Recurring premiums of the Pension DC product ‘Werknemers Pensioen’ rose by 134 million (or 21%) to 768 million. The number of active participants further increased to over 150,000 (2021: almost 130,000). The DC product ‘Doenpensioen’, especially for small employers and facilitated in an IORP, also contributed to the growth, with the number of active participants increasing to over 160,000 (2021: over 120,000) and AuM increasing to 2.0 billion (2021: 1.9 billion).

Growth of the pension business resulted in an increase in AuM to 5.4 billion (2021: 5.1 billion). This reflects 1.2 billion of net inflow, partly offset by lower market valuations (-0.9 billion).

Operating result

The operating result increased by 2% (15 million) to 768 million, reflecting an improved technical result, including result on costs (23 million), which more than offset the slight decrease in the investment margin (8 million).

Technical result (including result on costs) showed an increase of 23 million to 104 million (2021: 81 million), driven by higher mortality results. Mortality rates in 2022 were above average in the Netherlands, most likely due to COVID-19, delayed care and the influenza wave. The excess mortality was also visible in the diversified portfolio of a.s.r., especially in the Pensions DB and immediate annuities products, resulting in improved mortality results. The disability result in pensions also improved compared to 2021 reflecting a non-recurring favourable assumption change on recovery rates. Due to the decline in equity markets and considerably higher interest rates, provisions for unit-linked liabilities with guarantees were strengthened by 39 million. The size of these guarantee provisions is highly dependent on the volatile financial markets. Result on costs decreased as a result of lower cost coverage in Individual life and higher operating expenses.

The investment margin decreased by 8 million to 665 million. This decrease reflects a negative additional impact from annual inflation update on Funeral provisions (25 million) and lower amortisation of realised capital gains, partly offset by a higher contribution due to the further optimisation of the strategic asset mix and renewable energy investments. The realisation of capital losses due to higher interest rates resulted in a lower amortisation from the capital gains reserve this year. In addition, the required interest on technical provisions decreased to the regular run-off of the Individual life portfolio.

Operating expenses

Operating expenses increased by 8 million to 182 million, mainly driven by an increase in the cost base following the acquisition of Brand New Day IORP as at 1 April 2021 (renamed ‘Doenpensioen’ in April 2022), extraordinary compensation to employees for higher energy costs and expenses for realising a new IT landscape to administer the pension portfolio.
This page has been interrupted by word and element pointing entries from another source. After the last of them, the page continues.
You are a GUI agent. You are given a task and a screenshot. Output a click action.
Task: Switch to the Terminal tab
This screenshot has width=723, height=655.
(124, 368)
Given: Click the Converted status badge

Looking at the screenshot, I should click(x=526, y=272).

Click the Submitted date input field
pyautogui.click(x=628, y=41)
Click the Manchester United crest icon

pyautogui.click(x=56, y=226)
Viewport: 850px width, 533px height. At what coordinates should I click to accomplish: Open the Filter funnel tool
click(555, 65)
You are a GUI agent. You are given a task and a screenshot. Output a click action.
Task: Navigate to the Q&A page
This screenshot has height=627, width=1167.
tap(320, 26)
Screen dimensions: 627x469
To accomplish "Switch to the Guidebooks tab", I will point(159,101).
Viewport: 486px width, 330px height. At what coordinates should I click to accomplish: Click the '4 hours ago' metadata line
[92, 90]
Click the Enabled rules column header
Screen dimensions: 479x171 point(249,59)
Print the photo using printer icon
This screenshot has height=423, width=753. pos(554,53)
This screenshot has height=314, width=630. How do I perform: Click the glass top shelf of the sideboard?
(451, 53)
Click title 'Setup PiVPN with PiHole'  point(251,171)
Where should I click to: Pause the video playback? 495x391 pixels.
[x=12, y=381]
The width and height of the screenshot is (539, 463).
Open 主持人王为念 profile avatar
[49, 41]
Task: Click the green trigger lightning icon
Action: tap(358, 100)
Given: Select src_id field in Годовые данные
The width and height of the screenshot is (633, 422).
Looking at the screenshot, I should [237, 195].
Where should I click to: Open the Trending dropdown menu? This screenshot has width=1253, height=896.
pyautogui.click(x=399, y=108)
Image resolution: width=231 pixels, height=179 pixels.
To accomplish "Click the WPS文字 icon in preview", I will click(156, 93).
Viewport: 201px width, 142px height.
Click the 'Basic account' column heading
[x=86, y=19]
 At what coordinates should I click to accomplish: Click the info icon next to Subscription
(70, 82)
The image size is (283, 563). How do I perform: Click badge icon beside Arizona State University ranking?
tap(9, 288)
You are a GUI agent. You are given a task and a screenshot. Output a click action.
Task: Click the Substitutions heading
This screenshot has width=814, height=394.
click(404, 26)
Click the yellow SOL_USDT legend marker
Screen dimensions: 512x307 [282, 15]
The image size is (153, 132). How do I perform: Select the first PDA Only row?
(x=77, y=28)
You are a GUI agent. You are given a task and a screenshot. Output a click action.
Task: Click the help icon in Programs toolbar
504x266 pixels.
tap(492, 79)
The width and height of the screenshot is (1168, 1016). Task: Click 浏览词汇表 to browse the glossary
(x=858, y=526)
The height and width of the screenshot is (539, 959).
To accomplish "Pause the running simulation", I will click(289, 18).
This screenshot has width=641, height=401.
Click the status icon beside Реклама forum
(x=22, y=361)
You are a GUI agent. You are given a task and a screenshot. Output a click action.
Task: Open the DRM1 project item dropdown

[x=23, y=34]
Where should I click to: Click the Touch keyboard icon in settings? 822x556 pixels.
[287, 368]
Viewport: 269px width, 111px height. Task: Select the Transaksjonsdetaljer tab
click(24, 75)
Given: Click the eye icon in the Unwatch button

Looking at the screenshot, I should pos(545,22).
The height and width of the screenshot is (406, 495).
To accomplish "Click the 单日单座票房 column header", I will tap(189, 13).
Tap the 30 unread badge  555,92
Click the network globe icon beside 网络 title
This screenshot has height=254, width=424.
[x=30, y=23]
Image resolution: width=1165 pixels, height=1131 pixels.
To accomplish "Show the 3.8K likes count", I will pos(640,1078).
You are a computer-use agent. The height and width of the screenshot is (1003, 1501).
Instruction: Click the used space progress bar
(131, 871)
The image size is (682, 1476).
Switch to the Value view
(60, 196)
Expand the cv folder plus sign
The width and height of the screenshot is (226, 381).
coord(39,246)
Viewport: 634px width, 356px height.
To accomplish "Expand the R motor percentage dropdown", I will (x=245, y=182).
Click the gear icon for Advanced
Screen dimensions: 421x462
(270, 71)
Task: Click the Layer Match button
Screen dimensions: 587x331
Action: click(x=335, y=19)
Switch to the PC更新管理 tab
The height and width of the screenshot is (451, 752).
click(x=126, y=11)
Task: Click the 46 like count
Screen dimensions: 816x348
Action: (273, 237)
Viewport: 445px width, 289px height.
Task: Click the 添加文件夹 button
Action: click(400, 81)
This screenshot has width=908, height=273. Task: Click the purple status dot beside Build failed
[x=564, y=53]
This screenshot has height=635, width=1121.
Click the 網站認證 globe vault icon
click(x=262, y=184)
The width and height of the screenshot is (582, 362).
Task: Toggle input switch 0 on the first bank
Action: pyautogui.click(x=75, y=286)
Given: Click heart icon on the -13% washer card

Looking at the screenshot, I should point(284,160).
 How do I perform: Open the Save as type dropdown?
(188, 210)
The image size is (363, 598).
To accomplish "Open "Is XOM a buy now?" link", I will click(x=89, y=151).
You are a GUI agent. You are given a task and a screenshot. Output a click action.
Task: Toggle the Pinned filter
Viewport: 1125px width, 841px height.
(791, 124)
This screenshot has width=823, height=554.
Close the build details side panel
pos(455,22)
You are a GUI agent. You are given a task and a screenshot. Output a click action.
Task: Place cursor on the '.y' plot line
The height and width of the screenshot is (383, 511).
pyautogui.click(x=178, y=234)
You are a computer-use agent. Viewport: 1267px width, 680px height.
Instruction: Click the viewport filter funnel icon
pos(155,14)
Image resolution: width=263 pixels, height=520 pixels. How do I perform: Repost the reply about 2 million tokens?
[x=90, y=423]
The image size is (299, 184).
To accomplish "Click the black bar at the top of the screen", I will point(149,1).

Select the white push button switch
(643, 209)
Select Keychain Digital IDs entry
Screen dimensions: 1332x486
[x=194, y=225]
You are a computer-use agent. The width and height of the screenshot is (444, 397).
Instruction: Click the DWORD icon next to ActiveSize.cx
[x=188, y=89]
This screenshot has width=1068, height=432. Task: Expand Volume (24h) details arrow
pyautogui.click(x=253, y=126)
Life operating expenses, expressed in basis points of the basic life provision, increased slightly to 48 bps (2021: 45 bps), reflecting higher operating expenses and a lower average basic Life provision. This is in line with the target range of 40-50 bps for 2022-2024.

Result before tax

The result before tax increased by 42 million to 1.023 million (2021: 981 million). This increase reflects a rise in the operating result (15 million) and a higher contribution of incidental items (27 million).

Total incidental items went up by 27 million, primarily driven by a higher contribution from other incidentals relating to a.s.r.’s own pension scheme, which more than offset a lower indirect investment income reflecting the fair value of investments, including derivatives.